### [About this task]
Print nothing except the lines of the listing below from the line with "This screenshot has height=444, width=864." to the line with "This screenshot has height=857, width=782.", each exactly as written, both ends included.

****

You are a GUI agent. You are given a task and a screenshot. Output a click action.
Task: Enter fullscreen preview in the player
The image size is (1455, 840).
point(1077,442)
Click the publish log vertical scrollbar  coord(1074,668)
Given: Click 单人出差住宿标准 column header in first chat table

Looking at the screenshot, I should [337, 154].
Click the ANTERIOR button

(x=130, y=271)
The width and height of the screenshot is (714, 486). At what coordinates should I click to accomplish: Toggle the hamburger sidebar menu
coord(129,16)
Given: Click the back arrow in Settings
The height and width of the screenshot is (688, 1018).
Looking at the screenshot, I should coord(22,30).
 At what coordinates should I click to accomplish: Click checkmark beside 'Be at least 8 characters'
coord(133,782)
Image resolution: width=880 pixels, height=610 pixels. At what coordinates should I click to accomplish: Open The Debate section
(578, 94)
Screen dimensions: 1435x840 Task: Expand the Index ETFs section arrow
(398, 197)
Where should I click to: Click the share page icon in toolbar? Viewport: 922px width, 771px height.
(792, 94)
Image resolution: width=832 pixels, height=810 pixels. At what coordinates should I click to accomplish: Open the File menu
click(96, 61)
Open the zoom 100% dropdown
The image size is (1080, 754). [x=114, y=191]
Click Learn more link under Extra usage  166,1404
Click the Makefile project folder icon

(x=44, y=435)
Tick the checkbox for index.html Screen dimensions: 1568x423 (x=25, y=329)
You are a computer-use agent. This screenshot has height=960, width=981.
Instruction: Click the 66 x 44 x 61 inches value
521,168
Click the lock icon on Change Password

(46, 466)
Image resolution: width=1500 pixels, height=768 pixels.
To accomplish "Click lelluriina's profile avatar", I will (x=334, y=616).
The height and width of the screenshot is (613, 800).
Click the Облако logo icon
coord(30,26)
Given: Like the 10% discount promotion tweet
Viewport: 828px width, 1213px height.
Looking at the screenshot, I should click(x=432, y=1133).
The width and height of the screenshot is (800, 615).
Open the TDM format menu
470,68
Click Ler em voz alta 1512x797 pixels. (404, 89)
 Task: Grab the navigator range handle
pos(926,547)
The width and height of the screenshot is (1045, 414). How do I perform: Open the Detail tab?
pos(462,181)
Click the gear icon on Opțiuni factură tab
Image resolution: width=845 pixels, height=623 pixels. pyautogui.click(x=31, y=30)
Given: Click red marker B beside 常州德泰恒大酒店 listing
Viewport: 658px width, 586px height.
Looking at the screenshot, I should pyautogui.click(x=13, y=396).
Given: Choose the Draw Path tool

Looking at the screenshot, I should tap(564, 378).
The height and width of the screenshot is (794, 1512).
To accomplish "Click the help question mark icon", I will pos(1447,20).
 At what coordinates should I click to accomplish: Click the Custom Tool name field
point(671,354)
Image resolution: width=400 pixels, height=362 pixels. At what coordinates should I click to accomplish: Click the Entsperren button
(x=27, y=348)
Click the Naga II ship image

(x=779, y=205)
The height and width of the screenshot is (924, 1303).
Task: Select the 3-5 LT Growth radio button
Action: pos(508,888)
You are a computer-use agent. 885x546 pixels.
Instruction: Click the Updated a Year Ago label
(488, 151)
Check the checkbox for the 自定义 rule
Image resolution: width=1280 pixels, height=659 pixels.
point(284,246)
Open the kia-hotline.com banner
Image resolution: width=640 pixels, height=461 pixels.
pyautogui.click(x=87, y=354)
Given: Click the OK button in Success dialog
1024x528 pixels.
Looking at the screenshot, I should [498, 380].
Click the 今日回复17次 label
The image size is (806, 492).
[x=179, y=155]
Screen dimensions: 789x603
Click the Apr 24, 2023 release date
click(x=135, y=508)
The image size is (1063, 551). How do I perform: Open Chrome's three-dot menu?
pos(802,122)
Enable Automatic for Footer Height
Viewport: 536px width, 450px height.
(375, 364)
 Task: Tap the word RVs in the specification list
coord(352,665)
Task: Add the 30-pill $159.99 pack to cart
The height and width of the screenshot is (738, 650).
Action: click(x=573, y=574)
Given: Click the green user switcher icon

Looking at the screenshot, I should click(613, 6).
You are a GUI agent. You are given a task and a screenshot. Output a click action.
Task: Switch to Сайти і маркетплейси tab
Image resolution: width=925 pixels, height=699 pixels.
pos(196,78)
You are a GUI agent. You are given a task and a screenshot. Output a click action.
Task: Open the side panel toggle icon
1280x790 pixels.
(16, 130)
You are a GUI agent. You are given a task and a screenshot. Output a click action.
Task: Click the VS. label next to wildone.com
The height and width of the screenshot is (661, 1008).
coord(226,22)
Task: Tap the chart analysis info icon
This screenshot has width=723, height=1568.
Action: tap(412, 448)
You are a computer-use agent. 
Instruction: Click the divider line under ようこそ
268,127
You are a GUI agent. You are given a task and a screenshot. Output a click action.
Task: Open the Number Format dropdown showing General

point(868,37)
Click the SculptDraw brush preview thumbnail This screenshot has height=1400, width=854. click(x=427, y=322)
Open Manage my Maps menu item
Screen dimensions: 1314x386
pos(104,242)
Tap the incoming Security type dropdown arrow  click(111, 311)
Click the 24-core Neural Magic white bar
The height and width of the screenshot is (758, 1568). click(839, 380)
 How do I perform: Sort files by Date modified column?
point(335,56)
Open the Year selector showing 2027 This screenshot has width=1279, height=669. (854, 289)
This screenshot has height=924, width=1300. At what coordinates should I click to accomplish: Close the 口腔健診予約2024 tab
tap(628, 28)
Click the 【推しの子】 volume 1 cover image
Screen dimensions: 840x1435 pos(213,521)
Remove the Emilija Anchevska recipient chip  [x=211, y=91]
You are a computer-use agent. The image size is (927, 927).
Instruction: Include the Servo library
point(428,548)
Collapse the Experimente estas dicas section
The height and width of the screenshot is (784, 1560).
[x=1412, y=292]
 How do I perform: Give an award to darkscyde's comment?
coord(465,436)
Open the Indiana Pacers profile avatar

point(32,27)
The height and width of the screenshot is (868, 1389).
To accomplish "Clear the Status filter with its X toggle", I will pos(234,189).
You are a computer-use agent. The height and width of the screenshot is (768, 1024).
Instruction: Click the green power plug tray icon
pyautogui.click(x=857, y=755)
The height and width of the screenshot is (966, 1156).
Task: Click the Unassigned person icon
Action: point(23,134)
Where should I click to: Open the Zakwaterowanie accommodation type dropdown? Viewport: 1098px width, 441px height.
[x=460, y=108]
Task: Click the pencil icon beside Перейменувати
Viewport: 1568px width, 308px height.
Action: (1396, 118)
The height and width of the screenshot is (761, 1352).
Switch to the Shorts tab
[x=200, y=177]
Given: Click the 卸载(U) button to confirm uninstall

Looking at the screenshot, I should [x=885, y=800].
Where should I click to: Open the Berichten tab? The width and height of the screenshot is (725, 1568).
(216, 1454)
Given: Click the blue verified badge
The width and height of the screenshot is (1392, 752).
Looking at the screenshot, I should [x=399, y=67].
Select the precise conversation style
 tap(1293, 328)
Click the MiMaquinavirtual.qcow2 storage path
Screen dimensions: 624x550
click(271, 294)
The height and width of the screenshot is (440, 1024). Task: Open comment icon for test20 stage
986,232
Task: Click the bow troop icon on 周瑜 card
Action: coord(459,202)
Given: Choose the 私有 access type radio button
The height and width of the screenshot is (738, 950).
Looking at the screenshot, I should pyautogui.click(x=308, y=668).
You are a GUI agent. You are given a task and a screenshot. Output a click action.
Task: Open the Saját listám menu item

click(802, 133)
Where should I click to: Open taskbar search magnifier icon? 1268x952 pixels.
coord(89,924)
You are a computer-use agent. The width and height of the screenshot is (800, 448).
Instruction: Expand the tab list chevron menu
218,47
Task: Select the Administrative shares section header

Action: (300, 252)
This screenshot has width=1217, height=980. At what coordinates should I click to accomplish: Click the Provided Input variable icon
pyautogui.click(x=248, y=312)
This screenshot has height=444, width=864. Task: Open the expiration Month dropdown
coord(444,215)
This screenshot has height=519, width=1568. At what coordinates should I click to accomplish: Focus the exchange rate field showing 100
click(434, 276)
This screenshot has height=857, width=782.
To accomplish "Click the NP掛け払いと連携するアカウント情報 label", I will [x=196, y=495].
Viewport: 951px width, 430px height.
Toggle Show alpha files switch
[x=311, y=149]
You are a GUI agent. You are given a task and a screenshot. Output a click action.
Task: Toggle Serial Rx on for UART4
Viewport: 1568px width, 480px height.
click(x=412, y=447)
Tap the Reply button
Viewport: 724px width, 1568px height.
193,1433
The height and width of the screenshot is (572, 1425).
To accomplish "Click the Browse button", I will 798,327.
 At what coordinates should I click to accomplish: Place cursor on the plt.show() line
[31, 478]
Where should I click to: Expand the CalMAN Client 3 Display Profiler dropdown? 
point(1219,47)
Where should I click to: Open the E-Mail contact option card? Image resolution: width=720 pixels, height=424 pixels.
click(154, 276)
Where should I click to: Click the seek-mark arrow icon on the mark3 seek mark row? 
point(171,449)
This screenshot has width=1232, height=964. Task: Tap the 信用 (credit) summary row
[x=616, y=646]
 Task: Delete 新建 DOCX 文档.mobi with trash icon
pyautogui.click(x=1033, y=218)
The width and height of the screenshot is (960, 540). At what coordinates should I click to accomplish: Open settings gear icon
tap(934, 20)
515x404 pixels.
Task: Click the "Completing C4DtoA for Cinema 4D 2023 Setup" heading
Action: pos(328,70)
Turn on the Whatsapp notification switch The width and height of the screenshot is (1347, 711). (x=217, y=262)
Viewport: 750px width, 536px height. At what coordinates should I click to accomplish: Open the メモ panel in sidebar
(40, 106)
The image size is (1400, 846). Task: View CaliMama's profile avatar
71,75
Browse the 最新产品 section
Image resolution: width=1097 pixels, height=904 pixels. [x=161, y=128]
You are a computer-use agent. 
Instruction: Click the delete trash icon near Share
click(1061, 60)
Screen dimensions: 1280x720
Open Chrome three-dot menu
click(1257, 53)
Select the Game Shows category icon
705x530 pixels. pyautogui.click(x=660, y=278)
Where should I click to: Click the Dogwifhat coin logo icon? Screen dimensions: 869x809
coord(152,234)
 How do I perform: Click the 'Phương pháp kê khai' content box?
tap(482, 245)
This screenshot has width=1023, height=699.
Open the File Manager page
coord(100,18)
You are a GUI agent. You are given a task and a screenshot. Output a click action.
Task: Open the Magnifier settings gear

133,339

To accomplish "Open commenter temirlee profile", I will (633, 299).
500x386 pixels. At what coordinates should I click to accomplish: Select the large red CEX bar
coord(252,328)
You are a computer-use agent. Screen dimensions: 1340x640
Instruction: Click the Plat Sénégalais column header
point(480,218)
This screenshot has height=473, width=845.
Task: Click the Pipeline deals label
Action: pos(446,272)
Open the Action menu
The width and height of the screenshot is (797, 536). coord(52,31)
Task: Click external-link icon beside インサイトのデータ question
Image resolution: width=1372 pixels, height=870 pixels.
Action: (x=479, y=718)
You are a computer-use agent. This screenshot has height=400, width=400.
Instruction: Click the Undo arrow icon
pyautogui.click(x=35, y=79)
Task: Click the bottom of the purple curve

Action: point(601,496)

****

### [Reply]
This screenshot has height=444, width=864. Task: Open the expiration Month dropdown
coord(444,215)
This screenshot has height=519, width=1568. At what coordinates should I click to accomplish: Focus the exchange rate field showing 100
click(434, 276)
This screenshot has height=857, width=782.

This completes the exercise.